Burning tanker off North Carolina coast in 1942.

The tanker Dixie Arrow burns off the North Carolina coast on March 26, 1942 after being torpedoed. National Archives Photo.

Cape Hatteras and the Outer Banks of North Carolina have long been known as the "Graveyard of the Atlantic," and among the more than 1,000 vessels believed to have been lost in the area are some from World Wars I and II. They'll be the subject of a talk near the park on January 20.

Not all those shipwrecks along the Outer Banks were the result of the area's infamous storms, treacherous currents or shifting sands. A park publication notes,

Visitors to Cape Hatteras National Seashore are often surprised to learn that this tranquil setting was once an arena of death and destruction due to rampaging German U-boats. In the dark days of early 1942, enemy submarines descended upon local waters, wreaking havoc on defenseless merchant ships in full view of the Outer Banks.

The pivotal naval campaign that followed, one marked by conspicuous instances of ignorance, frustration, and heroism, came perilously close to knocking the United States out of World War II.

A talk entitled "Torpedo Junction - Shipwrecks of WWI and WWII," will be presented on January 20, 2010 by Joe Hoyt, a maritime archaeologist serving as a field technician and researcher for the Monitor National Marine Sanctuary. He'll speak about his work just off the coast of the Outer Banks including his findings in a recent exploration of the HMT Bedfordshire and other World War I and II vessels.

Mr. Hoyt is certainly qualified to speak on the subject. According to information from the park,

He has worked on several NOAA projects in the Thunder Bay, Florida Keys and Monitor National Marine Sanctuaries since 2001. He has worked on underwater archaeology projects in the Great Lakes, Atlantic and Pacific Oceans, and several inland rivers.
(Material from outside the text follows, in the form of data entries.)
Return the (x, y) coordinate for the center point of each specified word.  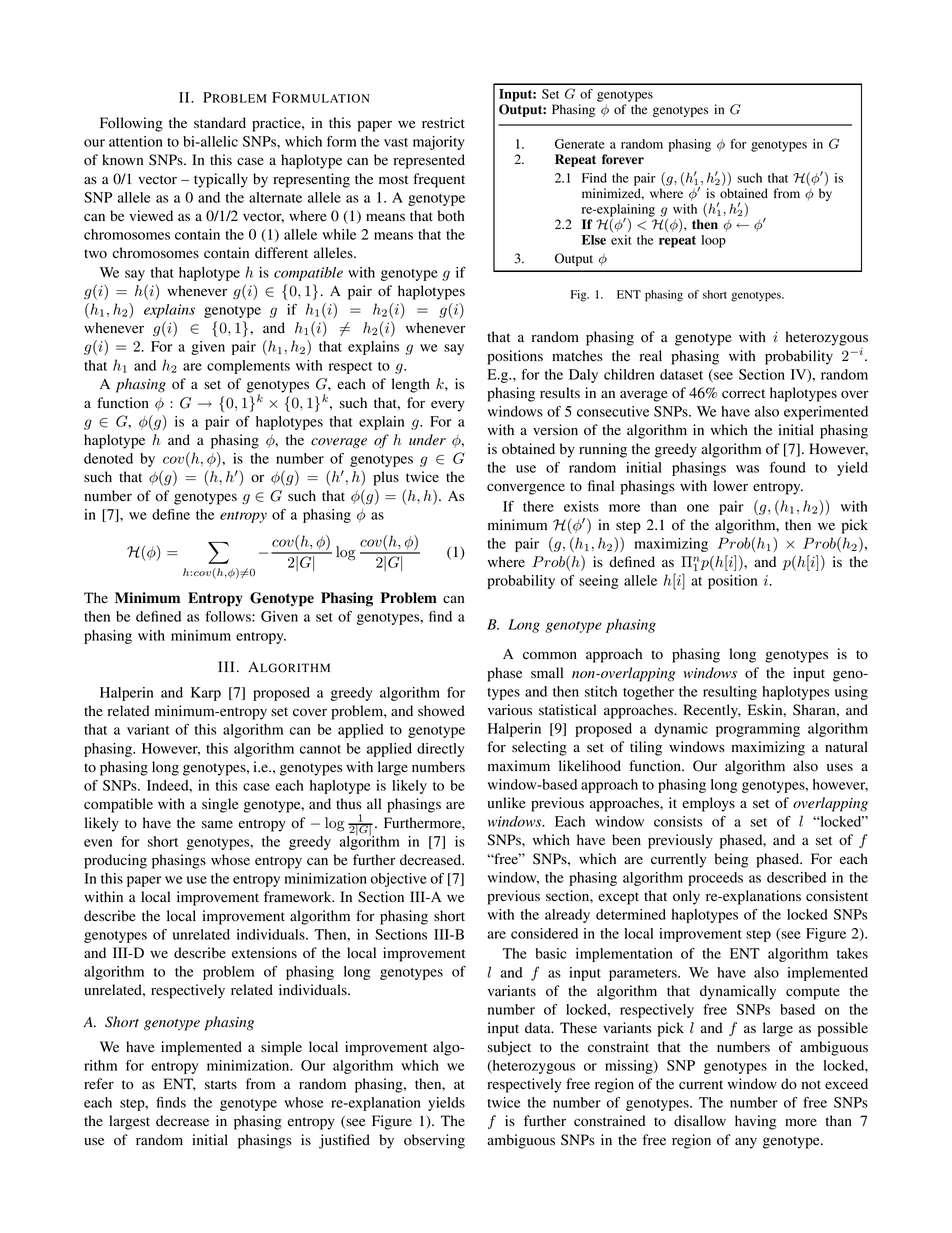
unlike (506, 802)
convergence (526, 489)
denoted (108, 458)
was (747, 469)
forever (623, 159)
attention (136, 141)
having (755, 1122)
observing (434, 1141)
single (220, 805)
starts (221, 1084)
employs (708, 804)
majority (439, 143)
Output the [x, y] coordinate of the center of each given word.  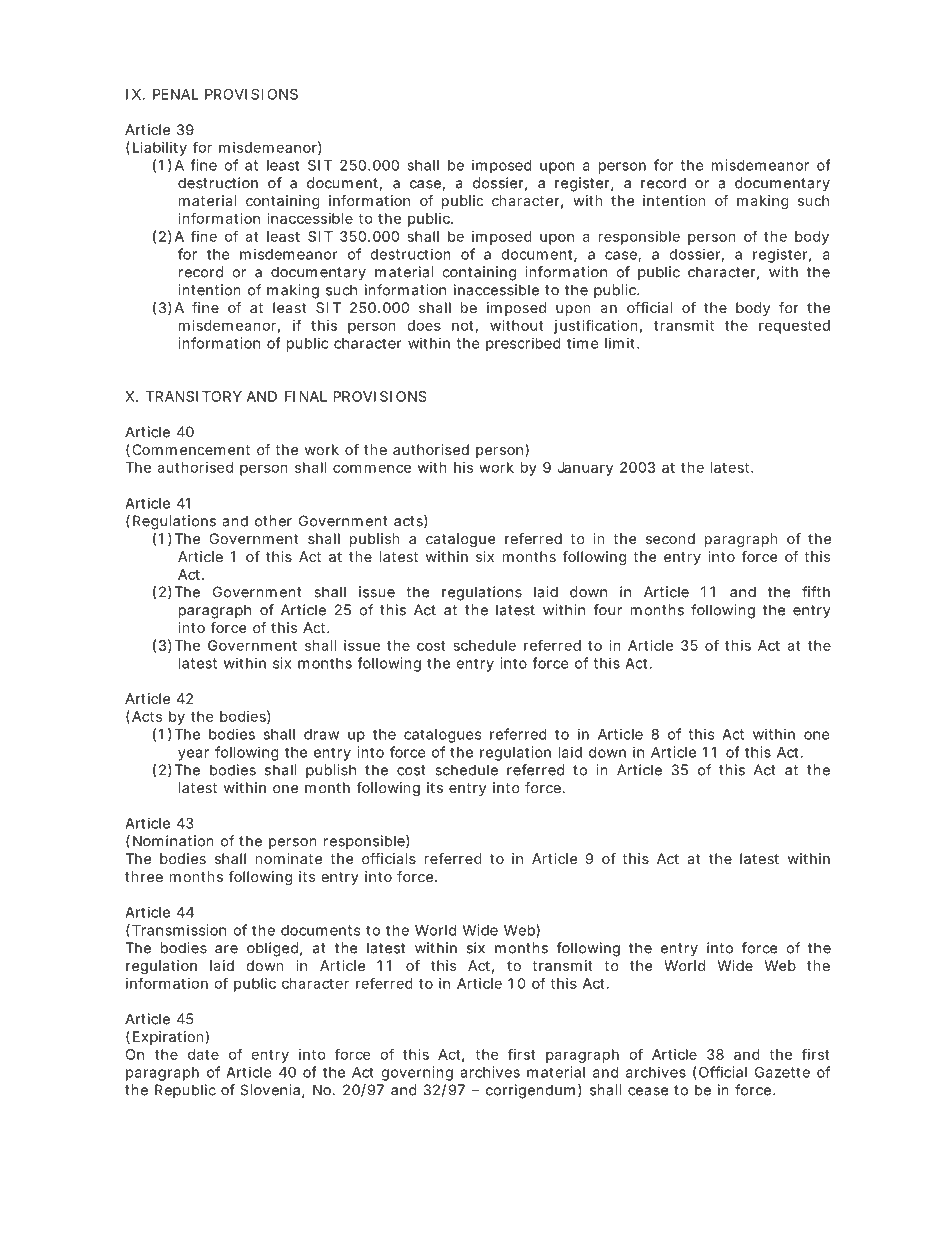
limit [621, 343]
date [203, 1054]
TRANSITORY [194, 396]
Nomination [173, 841]
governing [417, 1073]
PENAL [176, 94]
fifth [816, 592]
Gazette [782, 1072]
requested [794, 327]
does [424, 325]
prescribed [523, 344]
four [607, 610]
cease [648, 1091]
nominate [289, 858]
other [273, 521]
Hoyt is also an avid photographer and diver, and has crewed documentary expeditions on BBC's Planet Earth and PBS. Hoyt holds an MA in maritime history and underwater archaeology from East Carolina University's Program in Maritime Studies.

The talk is part of the National Park Service Outer Banks Group Know Your Park citizen science program series,

which is designed to further connect the Outer Banks communities and residents with the rich natural world and cultural heritage of their neighboring National Park sites; Cape Hatteras National Seashore, Wright Brothers National Memorial and Fort Raleigh National Historic Site.

“These presentations offer park visitors as well as local residents an opportunity to learn more about, and better enjoy, the coastal environment and their National Parks” stated Mike Murray, Superintendent, Outer Banks Group.

The program will be held on Wednesday, January 20 at 7:00 p.m. at the Salvo Volunteer Fire Station, located at 27209 Roth Road, Salvo, North Carolina 27972. The program is free and will last approximately 1 hour.